Definir claramente sus principios, temática y objetivos
El
tercer reto en el que se dirimirá el futuro de la ordenación del territorio es
la capacidad de sus impulsores de establecer de manera clara y precisa tres
cuestiones: los criterios en los que se apoyan, el carácter que quieren
conferir a los instrumentos adoptados y los temas que pretenden abarcar. La
experiencia internacional de las últimas décadas (Newman & Tornley, 1996; Cremaschi,
2005; Lacour & Delamarre, 2008; Galiana
& Vinuesa, 2010; Nel·lo, 2012; De Luca & Moccia, 2017) muestra que la definición
articulada y diáfana de estas cuestiones, evitando indeterminaciones y vaguedades,
constituye un requerimiento básico para la efectividad de la ordenación
territorial.
En la
secuencia clásica de la ordenación del territorio -a saber: a) reconocimiento
territorial; b) diagnóstico; c) criterios; d) propuestas; e) proyectos- el
establecimiento de los criterios constituye sin duda alguna el nodo del
proceso.

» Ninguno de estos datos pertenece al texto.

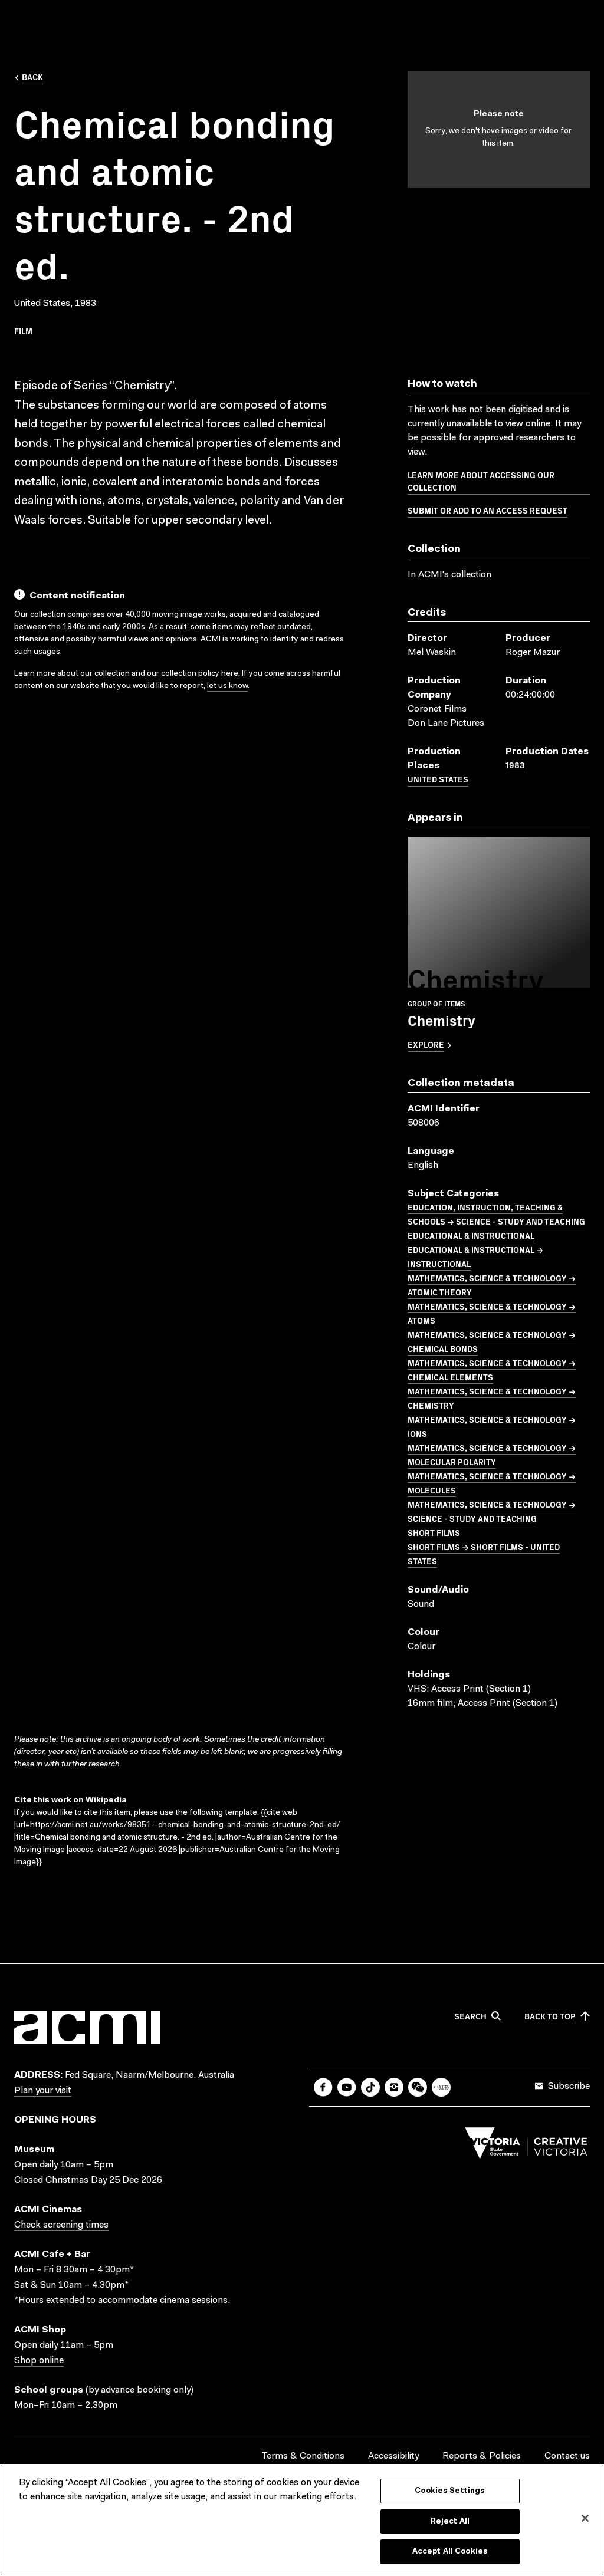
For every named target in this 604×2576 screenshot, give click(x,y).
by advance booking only (139, 2390)
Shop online (39, 2361)
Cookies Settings (450, 2491)
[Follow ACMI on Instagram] (394, 2087)
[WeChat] (417, 2087)
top (550, 2016)
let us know (227, 686)
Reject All (450, 2521)
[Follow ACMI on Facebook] (323, 2087)
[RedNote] (441, 2087)
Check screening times (61, 2225)
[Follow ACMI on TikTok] (370, 2087)
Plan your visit (42, 2090)
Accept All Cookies (450, 2551)
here (229, 674)
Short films (434, 1532)
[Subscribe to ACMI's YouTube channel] (346, 2087)
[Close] (585, 2518)
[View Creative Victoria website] (526, 2146)
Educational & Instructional (471, 1235)
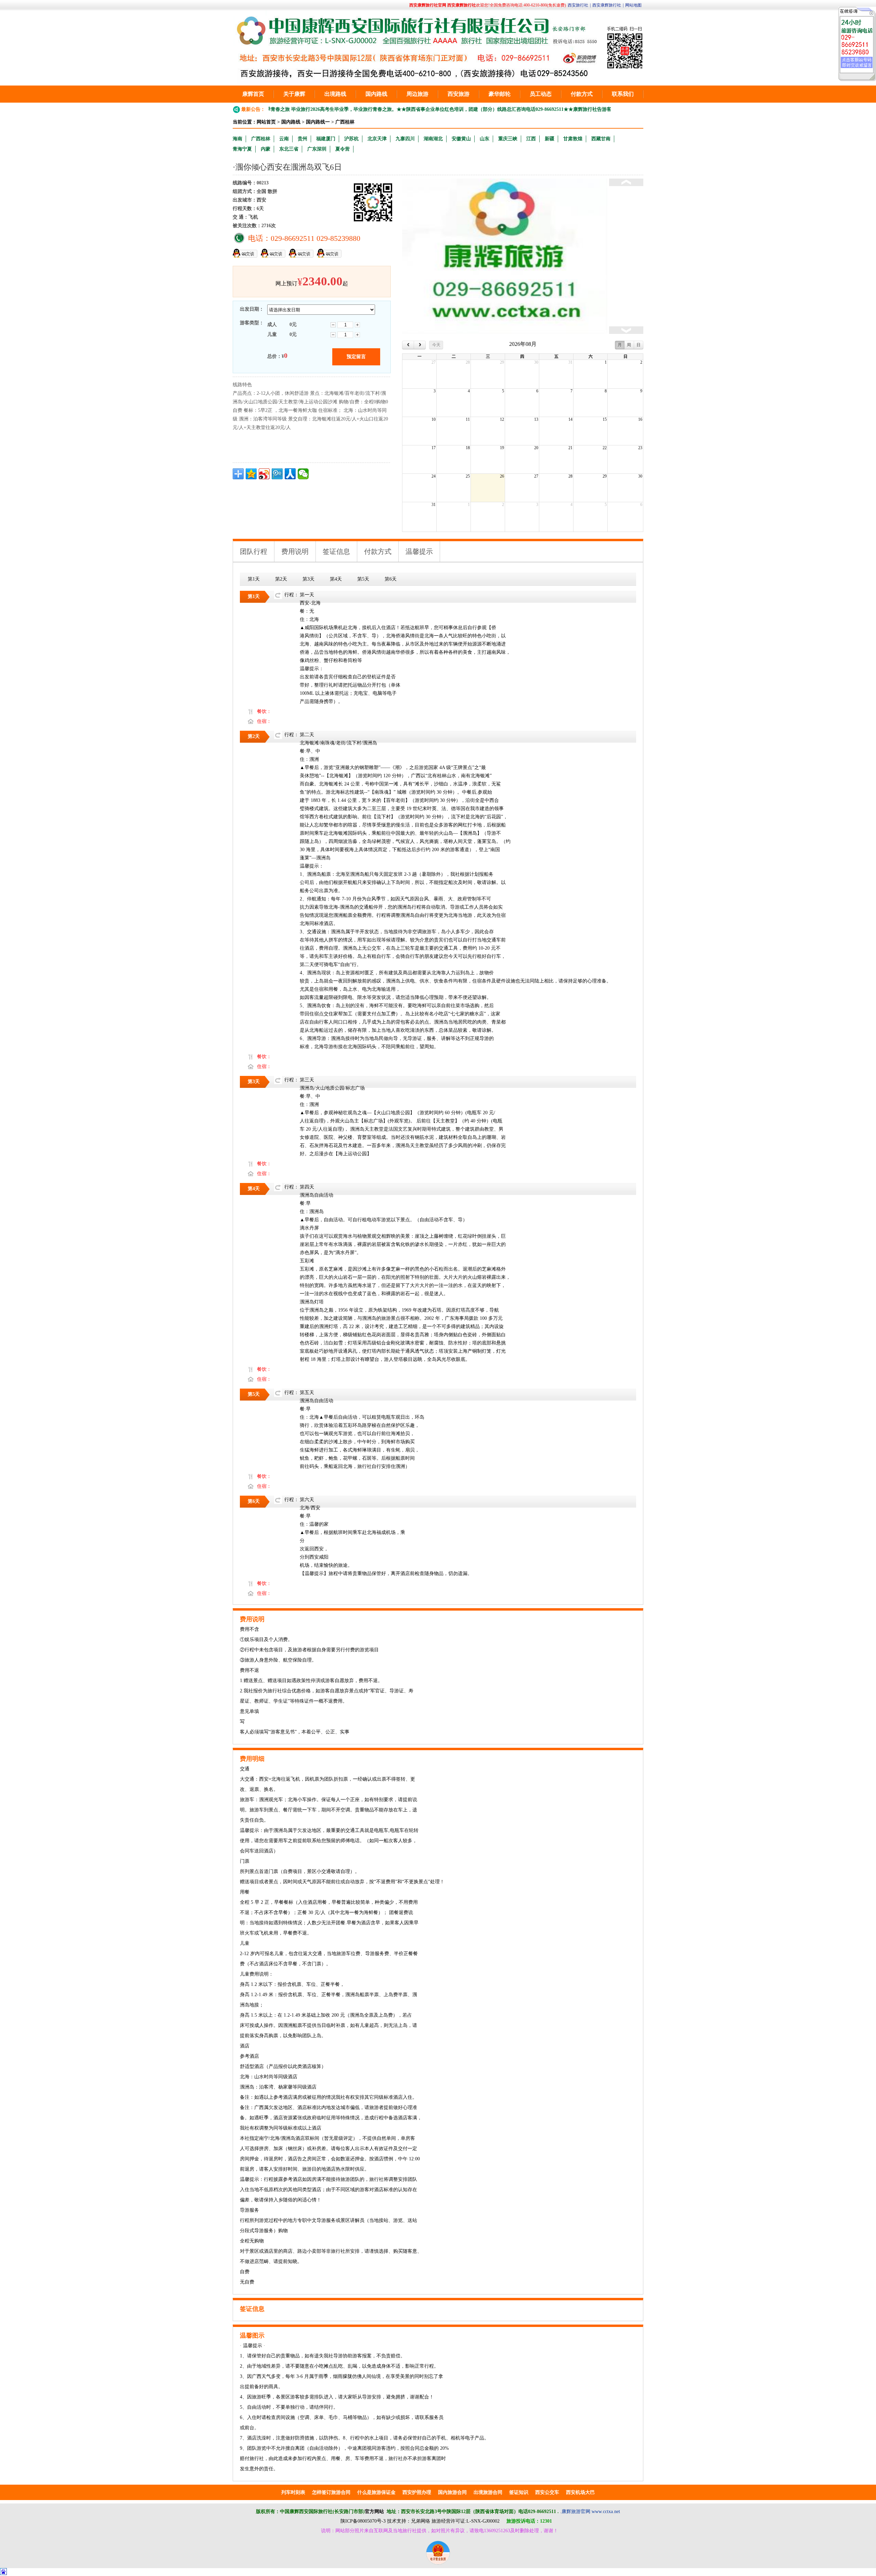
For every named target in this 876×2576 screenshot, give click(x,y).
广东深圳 (316, 149)
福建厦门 (325, 138)
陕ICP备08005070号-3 (363, 2521)
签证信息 (336, 551)
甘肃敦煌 (572, 138)
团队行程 (253, 551)
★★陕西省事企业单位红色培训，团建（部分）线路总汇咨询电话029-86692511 (416, 109)
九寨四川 (405, 138)
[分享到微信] (303, 473)
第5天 (363, 579)
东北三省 (288, 149)
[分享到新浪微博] (264, 473)
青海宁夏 (242, 149)
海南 (237, 138)
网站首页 (266, 122)
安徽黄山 (461, 138)
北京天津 (377, 138)
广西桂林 (345, 122)
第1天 (254, 579)
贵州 (302, 138)
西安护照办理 (416, 2492)
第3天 (308, 579)
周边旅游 (417, 94)
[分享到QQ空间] (251, 473)
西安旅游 (458, 94)
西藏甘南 (600, 138)
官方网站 (374, 2511)
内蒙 (265, 149)
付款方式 (582, 94)
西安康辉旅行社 (606, 5)
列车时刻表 (293, 2492)
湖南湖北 (433, 138)
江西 (531, 138)
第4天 (336, 579)
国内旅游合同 (452, 2492)
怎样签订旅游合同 (331, 2492)
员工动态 (541, 94)
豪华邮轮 (500, 94)
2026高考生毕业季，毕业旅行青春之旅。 (290, 109)
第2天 (281, 579)
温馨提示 (419, 551)
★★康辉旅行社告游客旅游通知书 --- (539, 109)
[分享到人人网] (290, 473)
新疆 (549, 138)
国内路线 (376, 94)
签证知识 (518, 2492)
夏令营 (342, 149)
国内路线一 (318, 122)
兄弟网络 (420, 2521)
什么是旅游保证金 (376, 2492)
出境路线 (335, 94)
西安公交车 (547, 2492)
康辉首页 (253, 94)
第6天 (391, 579)
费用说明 (295, 551)
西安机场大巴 (580, 2492)
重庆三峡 (507, 138)
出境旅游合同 (488, 2492)
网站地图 (633, 5)
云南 (284, 138)
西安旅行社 (578, 5)
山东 (484, 138)
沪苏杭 (351, 138)
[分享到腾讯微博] (277, 473)
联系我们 (623, 94)
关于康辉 (294, 94)
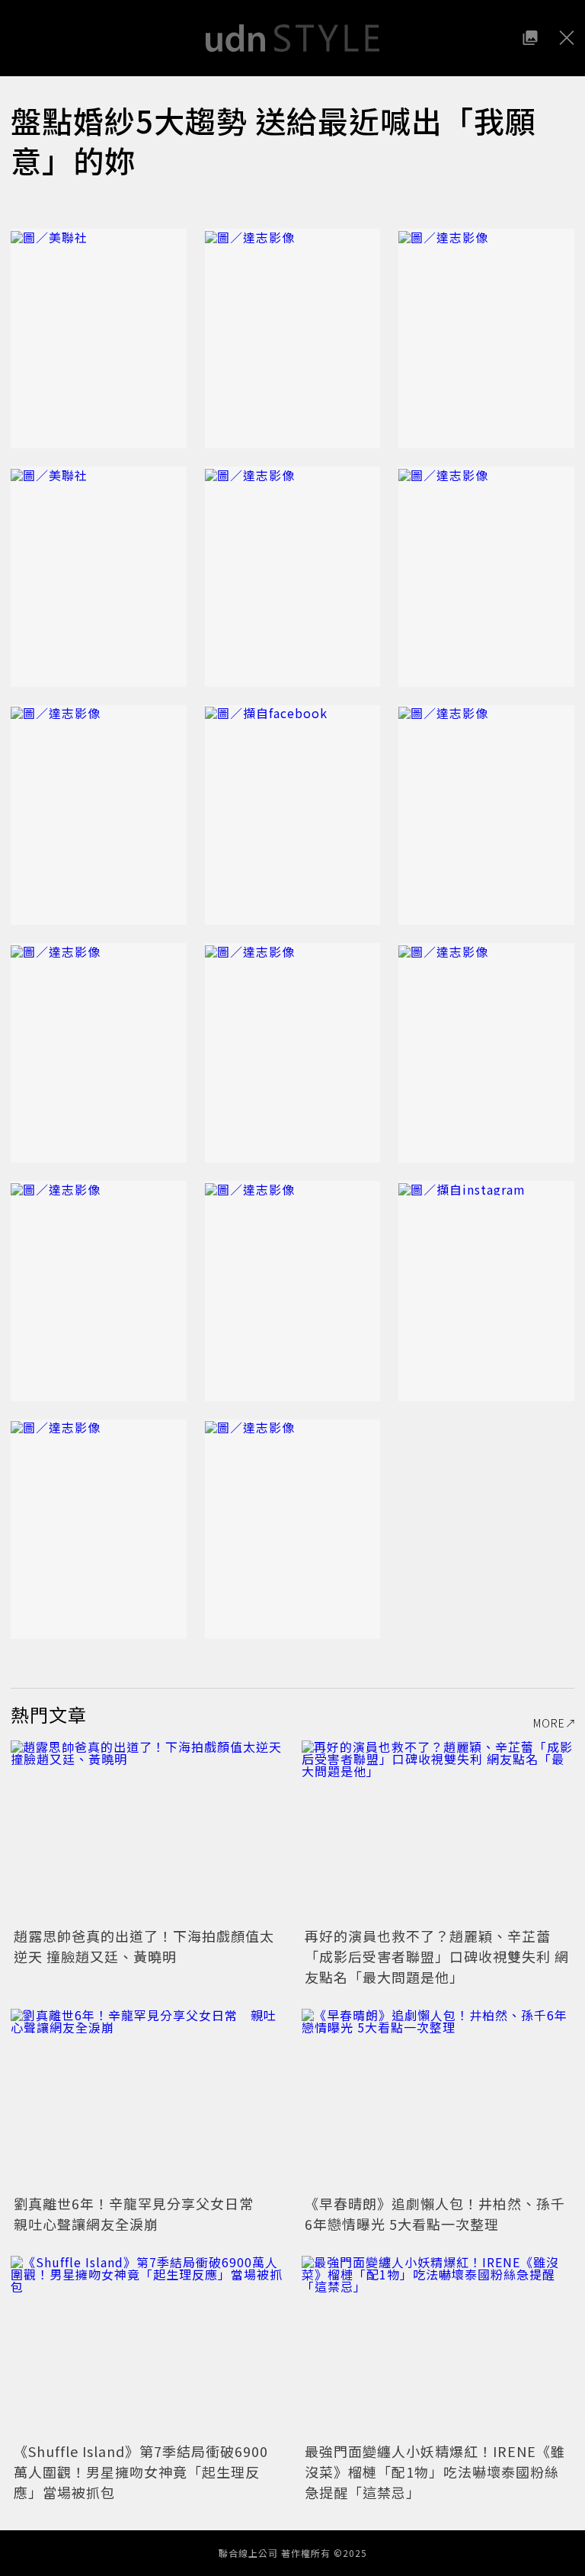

A través de ellos se enuncian los objetivos que el plan persigue, así
como las consideraciones sociales, funcionales y ambientales que los sustentan.
Se trata, claro está, de la cuestión más abiertamente política del proceso de
planeamiento, puesto que se basa claramente en valores y proposiciones de
carácter normativo. Por ello, debe ser claramente explicitada y sometida a
escrutinio y debate público.
El
segundo aspecto a definir es el carácter de los planes de ordenación.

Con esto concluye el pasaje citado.